And the wisdom to know the difference? Freedom, control and the sociology of religion - 2002 Presidential Address
Sociology of Religion, Fall, 2003 by Eileen Barker
Resting on an assumption diametrically opposed to that underlying the metaphor of brainwashing is the belief we can achieve total freedom. This is what the Church of Scientology offers its practitioners, the proposition being that we can, through the techniques of Dianetics and pursuing the truths revealed by L. Ron Hubbard, reach such a state (Wallis 1976).
Scientology offers humanity freedom from this needless suffering, both now and for all future time. By following the path outlined in the scripture of the Scientology religion, the thetan (9) can progress through higher and higher levels of spiritual awareness and return to his native state and thereby achieve complete spiritual freedom. Now, in this lifetime complete spiritual freedom can be achieved. The primary path to this spiritual freedom is through "auditing," one of the two central religious practices of the Scientology theology. With this freedom comes release from the eternal cycle of birth and death and full awareness, memory and ability independent of the flesh. And with it comes a spiritual being who is "knowing and willing cause [sic] over life, thought, matter, energy, space and time." (Hubbard 1998:562)
But while Scientology claims that it differs from the Jewish and Christian traditions in that its concept of salvation is much more immediate, those of us who have yet to encounter a "fully operating thetan" may suspect, as doubting Thomases, that (at least epistemologically) the offer of total freedom in this life is not all that different from the offer of salvation in the next one. Neither seems likely to be put to the test in the immediate future.

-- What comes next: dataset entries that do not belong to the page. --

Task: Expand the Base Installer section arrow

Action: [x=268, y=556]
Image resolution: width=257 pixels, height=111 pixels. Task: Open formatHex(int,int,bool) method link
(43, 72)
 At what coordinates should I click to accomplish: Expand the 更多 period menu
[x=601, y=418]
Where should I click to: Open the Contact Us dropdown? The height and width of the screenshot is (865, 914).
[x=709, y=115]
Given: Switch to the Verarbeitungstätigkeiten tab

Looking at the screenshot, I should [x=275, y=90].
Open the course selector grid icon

For that reason, at least until we are proved wrong, it seems more helpful to take the pragmatic approach of considering freedom as something that will be more or less present--rather than totally present or totally absent. And this now takes us back to the question: What reduces and what increases freedom?
Laws, Regularities and Degrees of Modifiability
It has often been pointed out that knowledge of the ways in which we are not free can itself give us a kind of freedom--the serenity to accept the things we cannot change--or, more crudely, the freedom not to bang our heads against a brick wall. The natural sciences describe laws that clearly impose well nigh insuperable limits on our freedom. We are bound by our human bodies; we cannot escape the passage of time; we cannot deny the pull of gravity; we cannot live without food and water. Freedom from such restrictions would take us beyond this world as most of us know it--although some religions such as Shamanism teach this is not impossible, and even non-believers have reported out of body experiences.
So far as the laws of nature are concerned, however, there is general agreement in normal scientific discourse that we cannot change them. Their existence is independent of our existence. None the less, through our knowledge and understanding of these laws, we can find a way around them; it is through our use of the laws that we can overcome some of the constraints that they have imposed on us and give ourselves new freedoms. It is insofar as we understand the functioning of gravity that we can escape the earth's atmosphere and get to the moon; it is insofar as we understand how cancer "works" that we can hope to cure the disease.